Installing bird nest boxes improves pest control in cider apple crops

University of Oviedo press release.

The authors of this research, published in the Journal of Applied Ecology, encourage farmers to abandon chemical pesticides and adopt this effective, cheap and environmentally friendly measure.

Nest boxes are easy to install in apple trees, and are successfully occupied by insectivorous birds such as the blue tit. Photo credits J. Eugenio Gutiérrez (left), Marcos Miñarro (right).

Research by the University of Oviedo and SERIDA (Asturias Regional Agrifood Development Service) shows the benefits of installing nest boxes for insectivorous birds in Asturias’ cider apple orchards.

Combining a large-scale experiment and careful field observations, researchers have found that birds nesting in the boxes capture large quantities of arthropods to feed their chicks, thus reducing the incidence of insect pests among the apple trees. Based on the conclusions from the study, published in Journal of Applied Ecology, the researchers recommend that nest boxes be encouraged as a measure to control pests effectively, cheaply and in an environmentally friendly way.

“Our aim was to provide farmers with tools to intensify environmentally friendly measures – that is, to give them ways of maintaining productivity by promoting the ecosystem services that biodiversity brings,” says Daniel García, biologist and professor of ecology at the University of Oviedo, and co-author of the study with Marcos Miñarro and Rodrigo Martínez-Sastre, also biologists and researchers at SERIDA.

Miñarro explains that “nest boxes have always been seen as a way of attracting insectivorous wild birds and encouraging their ecological role but, paradoxically, there was hardly any information about their usefulness in regard to agricultural crops”.

## THINGS TO DO
A - In the press release on nest boxes, rewrite the paragraph that begins "Combining a large-scale experiment" as a short list of its main points.
B - According to the press release on nest boxes, why did insect pests become less common among the apple trees?
C - Copy word for word the part of the press release on nest boxes from "Combining a large-scale" to "environmentally friendly way.".
The lines come from a separate source and have no connection to the press release on nest boxes.

## DATA TO EXAMINE
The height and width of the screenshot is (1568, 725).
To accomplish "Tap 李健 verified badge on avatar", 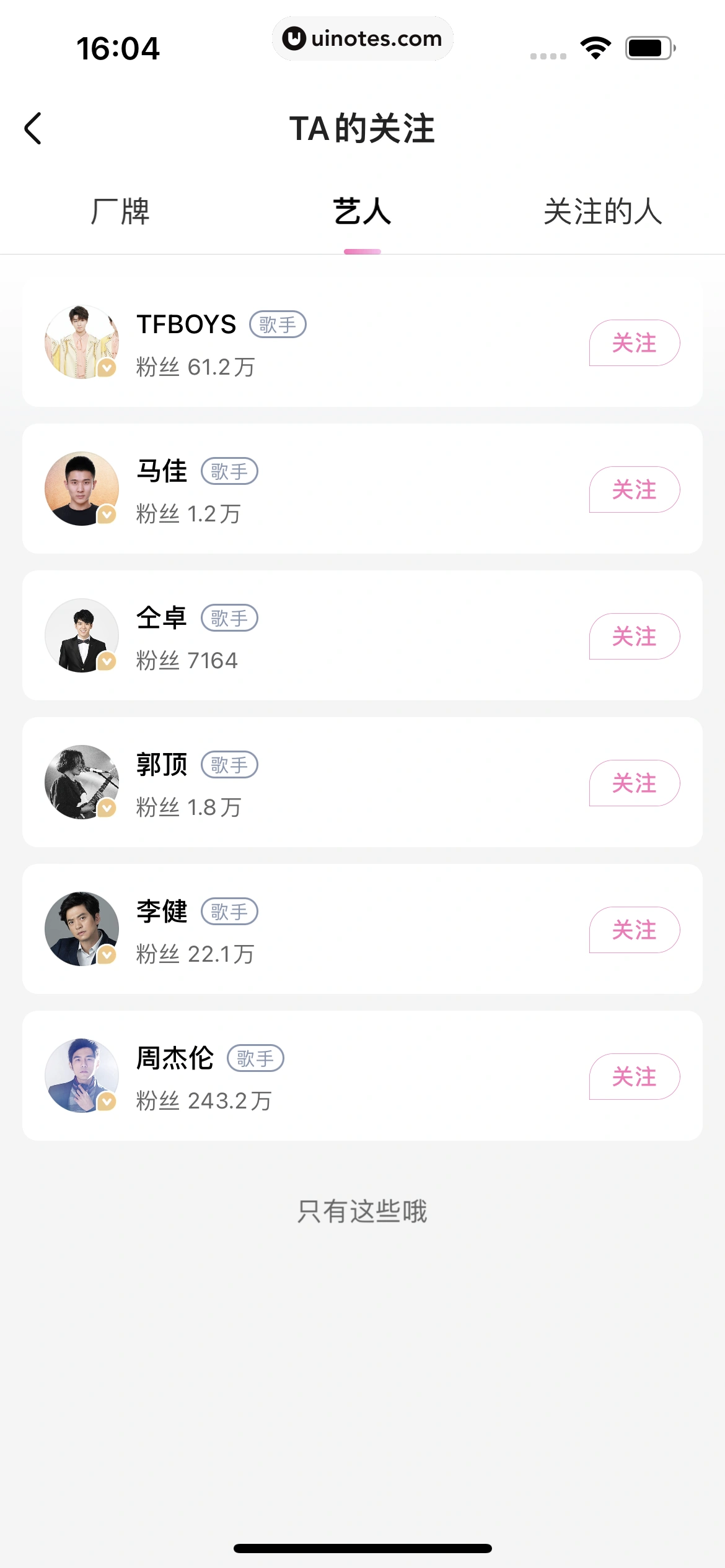I will coord(107,955).
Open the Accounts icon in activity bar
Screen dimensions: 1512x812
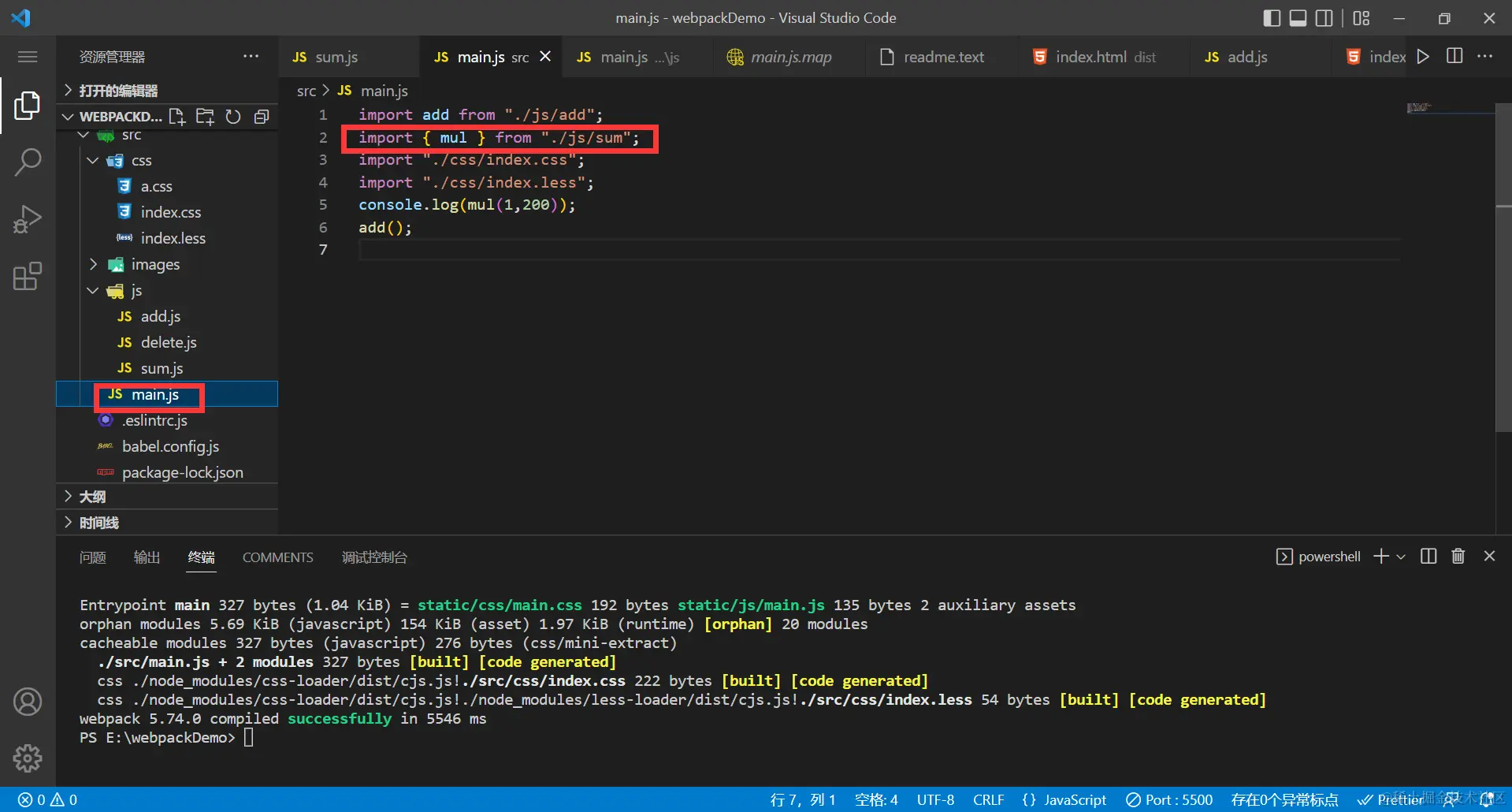click(28, 701)
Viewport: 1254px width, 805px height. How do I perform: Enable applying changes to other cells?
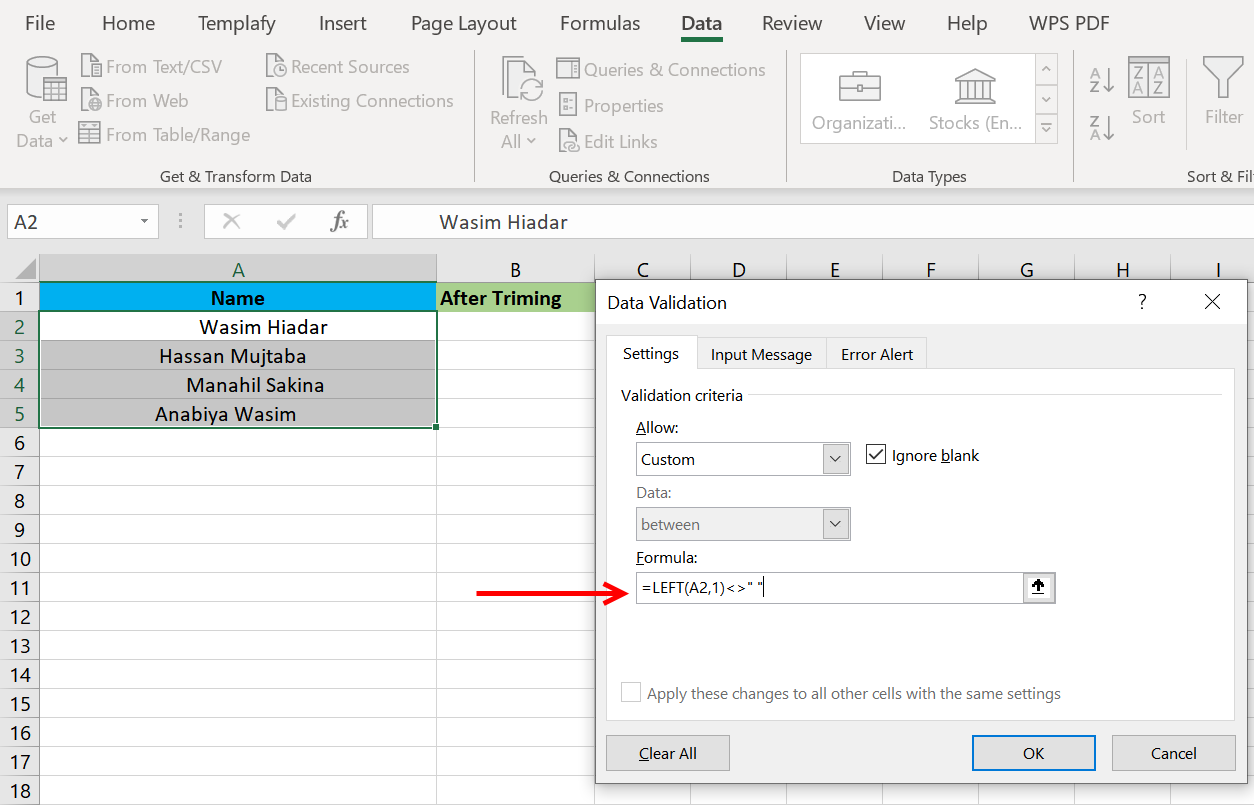click(x=631, y=692)
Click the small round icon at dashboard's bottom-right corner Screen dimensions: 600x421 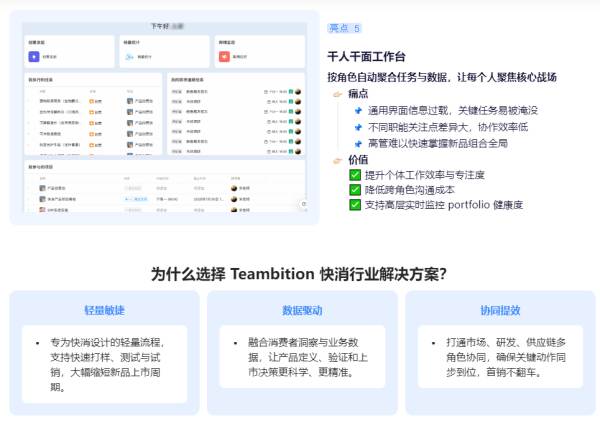[303, 203]
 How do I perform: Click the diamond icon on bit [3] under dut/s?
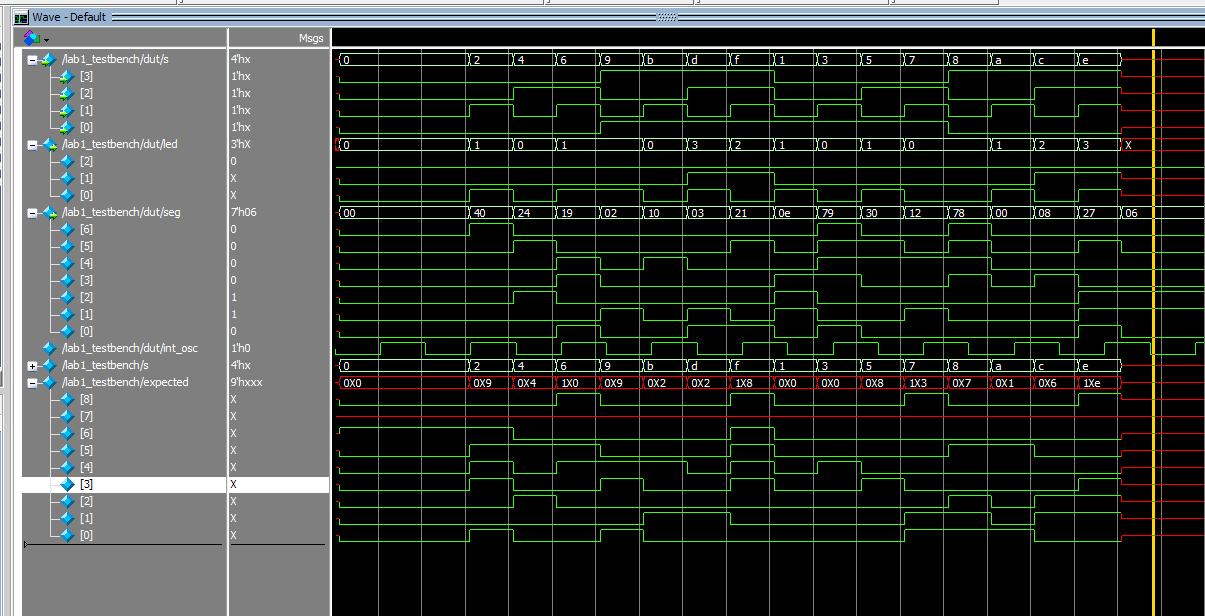(x=65, y=76)
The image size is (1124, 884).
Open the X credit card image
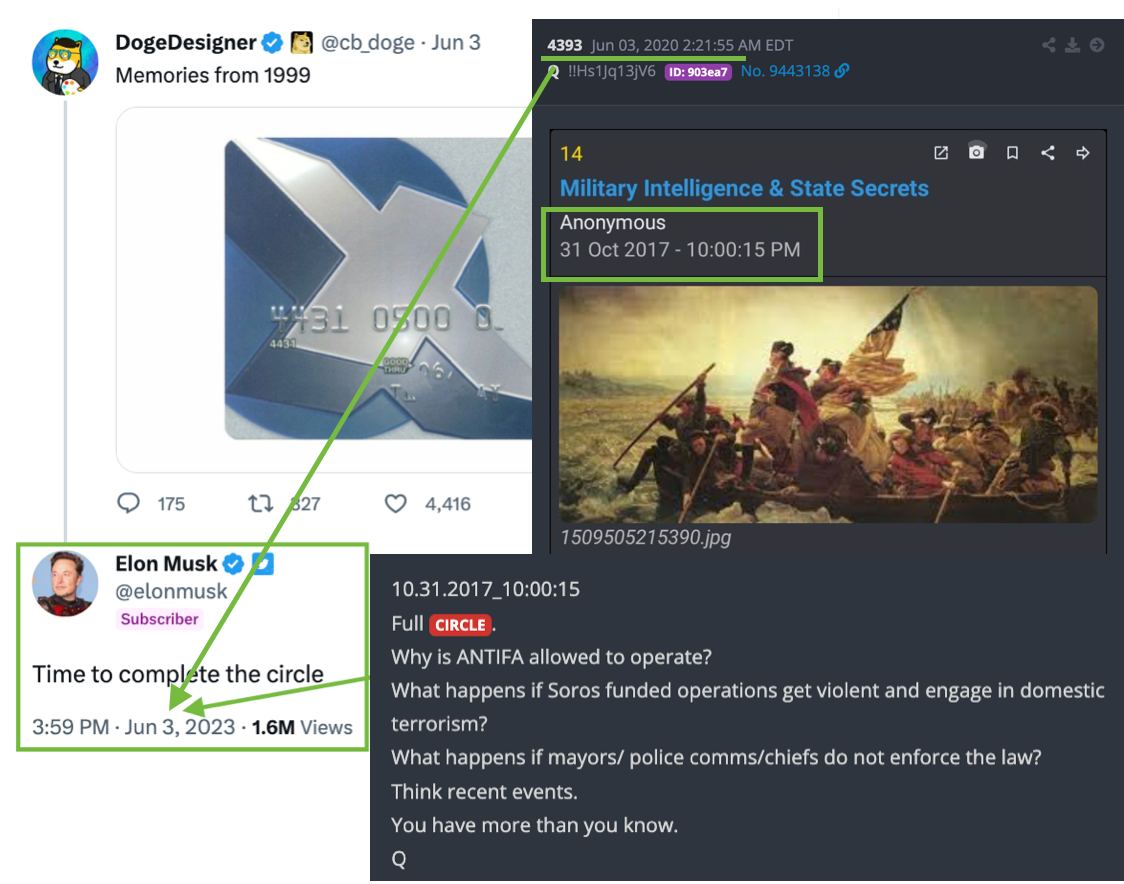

## TASK-BY-TASK RESULTS
A -
- The researchers used a large-scale experiment and careful field observations.
- Birds nesting in the boxes caught large quantities of arthropods to feed their chicks.
- This reduced the incidence of insect pests among the apple trees.
- The study was published in the Journal of Applied Ecology.
- The researchers recommend encouraging nest boxes as an effective, cheap and environmentally friendly way to control pests.

B - Birds nesting in the boxes caught large quantities of arthropods to feed their chicks. This reduced the incidence of insect pests among the apple trees.

C -
Combining a large-scale experiment and careful field observations, researchers have found that birds nesting in the boxes capture large quantities of arthropods to feed their chicks, thus reducing the incidence of insect pests among the apple trees. Based on the conclusions from the study, published in Journal of Applied Ecology, the researchers recommend that nest boxes be encouraged as a measure to control pests effectively, cheaply and in an environmentally friendly way.